In another study all adhesion molecules and CRP (C-reactive protein) increased in patients with thalassemia intermediate (18). Therefore this molecules and inflammation may cause placental insufficiency in β thalassemia minor but more study is needed.
Sheiner and associates (2004) reported that oligohydramnios were increased twofold in 261 affected women. In our study oligohydramnios was found in 10.8% of case and 5.4% of control group (p<0.001). Oligohydramnios is associated with IUGR and might be part of the relative hypoxemic state (16).
We found no statistically significant difference in the pregnancy outcome, preterm delivery, birth weight, growth restriction, pregnancy induced hypertension and gestational diabetes between thalassemic and non thalassemic patients. All studies investigating pregnancy outcome of patients with β-thalassemia minor found higher rates of cesarean delivery (11, 14, 15, 19). Likewise, in our study we found significantly higher rates of cesarean delivery.
By using a multiple logistic regression model of risk factors for minor thalassemia, in these pregnancies complications were significantly associated with cesarean delivery. However, IUGR was not statistically independent risk factor for cesarean delivery, unlike previous study that cesarean birth due to fetal distress related to fetal growth restriction (13).
In conclusion, hemoglobinopathies can be associated with a variety of effects on the mother, fetus or newborn. The effects range from absence of clinical disease to severe morbidity and death. Through the obstetrician-gynecologist's high index of suspicion based on clinical history and a close working relationship with a consultant hematologist, pregnancy outcome in patients with these disorders can be improved.

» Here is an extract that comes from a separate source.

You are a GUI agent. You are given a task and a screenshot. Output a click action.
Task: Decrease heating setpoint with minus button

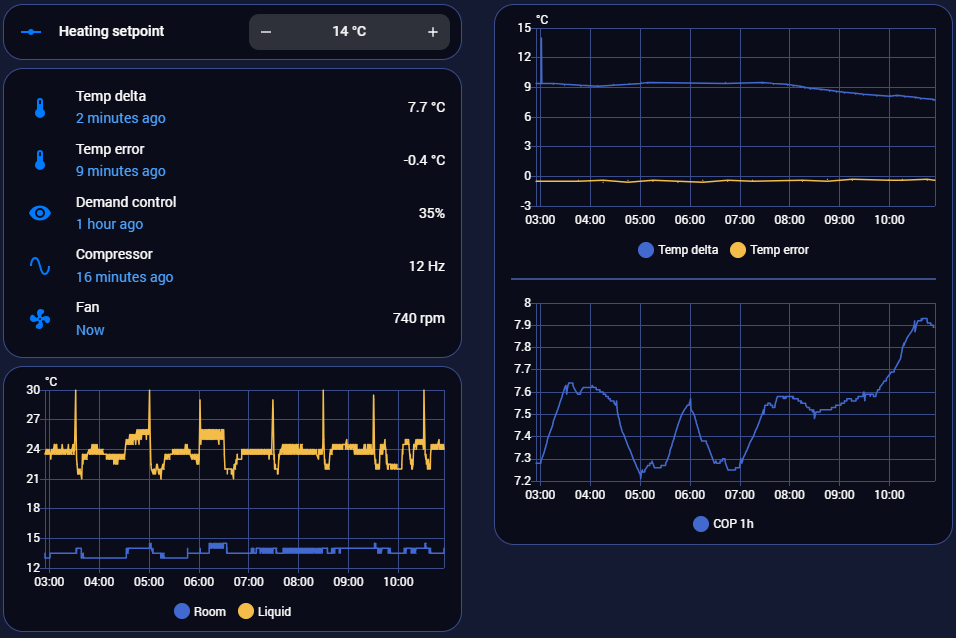[266, 32]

Since most hemoglobinopathies are inherited as autosomal recessive conditions, screening, counseling, and prenatal diagnosis are important components of prenatal care for these women. Thalassemia syndrome, including β-thalassemia minor during pregnancy can present unique management challenges and requires close maternal and fetal surveillance. The pregnancy outcome in patients with beta-thalassemia minor, like prenatal outcomes, is not different from normal group. In spite of an attempt to keep hemoglobin levels above 7.0 g/dl, the incidence of fetal growth restriction and preterm birth has been relatively high, though maternal complications are rather not different from general. Care for such pregnancies should be multidisciplinary, incorporating a maternal–fetal medicine specialist, a genetic counselor, and a hematologist. However, since fetal growth restriction complicates more pregnancies with thalassemia syndrome, the need for close antenatal follow-up and frequent sonographic assessment of fetal growth can be overemphasized.
Further prospective studies among high-risk populations for β-thalassemia with larger sampling should investigate the efficacy of such surveillance programs. The American College of Obstetricians and Gynecologists recommends screening for β-thalassemia in couples of Mediterranean ancestry.

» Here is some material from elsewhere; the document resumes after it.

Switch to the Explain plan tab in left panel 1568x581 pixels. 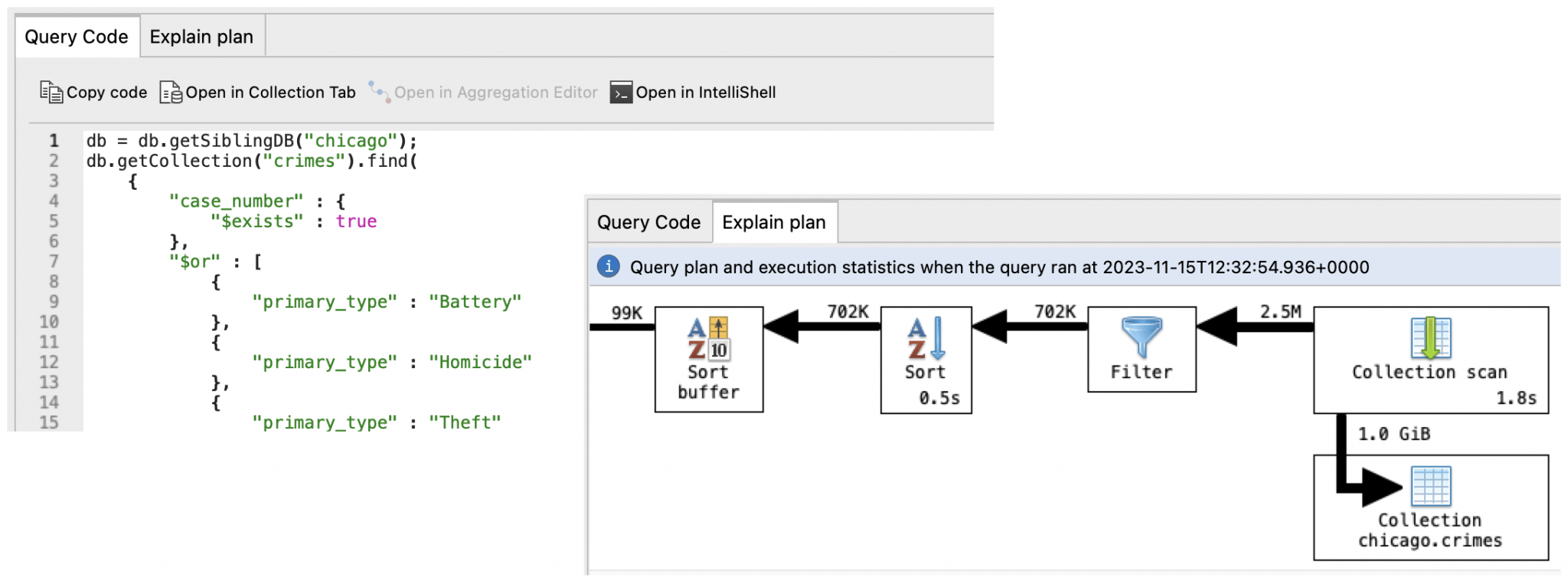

We might miss some pregnant ladies with minor thalassemia and normal hemoglobin who were included in control group.
Conclusion
β-thalassemia minor does not influence the pregnancy outcome in the negative way significantly.
Acknowledgment
The authors wish to thank all the patients and their families who participated in this study. We thank Shirin Parand of the Haematology Research Centre, Nemazee Hospital in Shiraz for editorial assistance and improving the English in the manuscript.